Many unitranche lenders take the “if you can’t beat them, join themapproach and be open to participating in 1L/2L should this be the sponsor’s ultimate choice of debt product.
Traditional bank debt – quo vadis?
While this evolution of TLBs and unitranches appears to have taken market share away from traditional bank debt in larger-cap deals, bank debt continues to play an important role in small-to-mid-cap deals. In large-cap deals, the inherent advantages of traditional bank debt remain compelling for the right deal, including:
- tighter prices
- major acquisition lines / committed capex – which may be difficult to sell to TLB investors
- ability to provide essential services such as hedging, bank guarantees, working capital facilities and other transactional banking lines
Faced with competition from TLBs and unitranches, bank lenders have also responded by:
- stretch lever
- offer more flexible accordions
- remove or reduce depreciation requirements
- switching to a unique leverage clause for the bargain.
Like everyone else, leveraged loan markets were not fully immune to the continued impact of COVID in 2021 – especially for borrowers in exposed sectors such as retail, hospitality , travel and leisure. However, unlike in 2020, most well-informed borrowers were prepared and consent application processes did not have the same sense of urgency.
The most difficult (and in many cases unanswered) question remains whether borrowers can adjust EBITDA to account for the impact of COVID-19 (the so-called EBITDA before Coronavirus or BAIDAC adjustment). In 2020, the duration of the pandemic and its impacts remained unclear. Almost 2 years later, some might argue that COVID-19 is now the new normal, while for others the fact that the world is still grappling with this once-in-a-century pandemic that continues to reject new variants only underscores the “extraordinary” nature of it. As new loans are taken out or refinanced, we have seen some borrowers (or lenders) expressly document how and when an EBITDAC adjustment be done and what it covers, others expressly preparing standardizations for COVID-19 “bumps or bumps” and also as many people continue with the pre-COVID-19 wording on extraordinary adjustments.
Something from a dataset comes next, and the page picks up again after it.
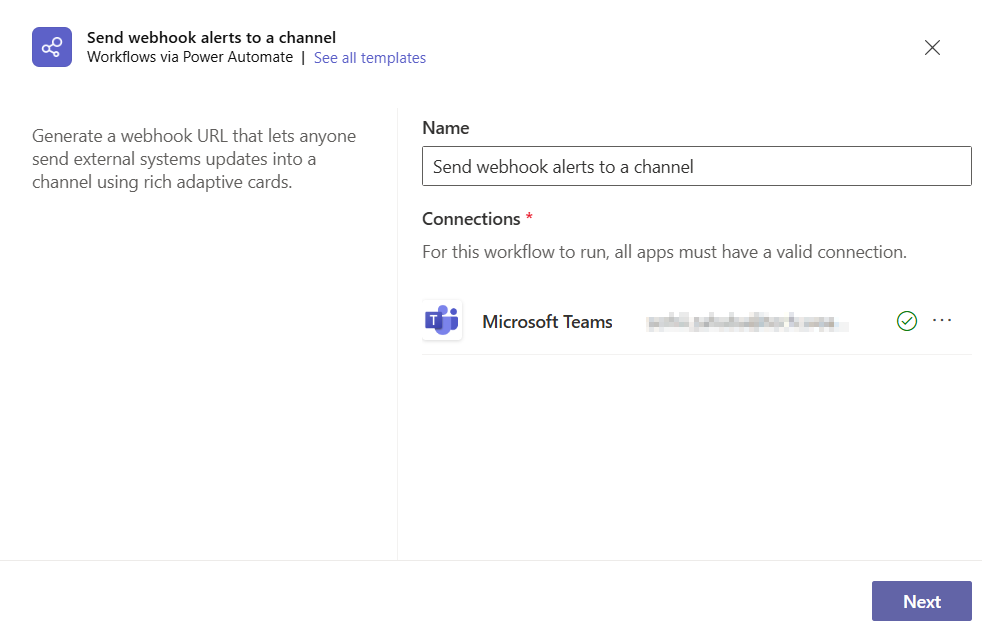Click the three-dot menu beside Microsoft Teams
LIBOR transition – the box has finally come to the end of the road
The year started with a strong reminder from the UK FCA that GBP LIBOR would cease to be available from 31 December 2021, prompting market participants to act to kick off their transition plan. After years of stagnation, the market reached a consensus quite quickly on most fundamentals of the documentation and GBP LIBOR was quietly adieu. There is still some work to be done on USD LIBOR ahead of the June 30, 2023 cessation date, but the way forward is much clearer and we see lenders getting a head start to (hopefully) avoid another crisis period.
Even LBOs go green
The long-term trend towards ESG/green/sustainable lending (SLL) has been underway for some time, with banks and borrowers building their ESG credentials by linking this to their pricing terms.
However, this was primarily the domain of corporate borrowers – and we had advised some of the pioneering deals in this space for Sydney Airport, Ramsay Health, Downer EDI, Estia Health and others.
We now see these characteristics in leveraged finance. In some deals, sponsors and lenders have included “agree-to-agree” mechanisms allowing them to set KPIs once the dust has settled. Others accept SLL terms from the outset, with common ESG goals being greenhouse gas emissions and other social goals, EQT’s recent refinancing of over NZ$1 billion of its village of retirement and its senior care business Metlifecare is one example. We expect this exciting trend to continue given the strong supply and demand pressure for more products.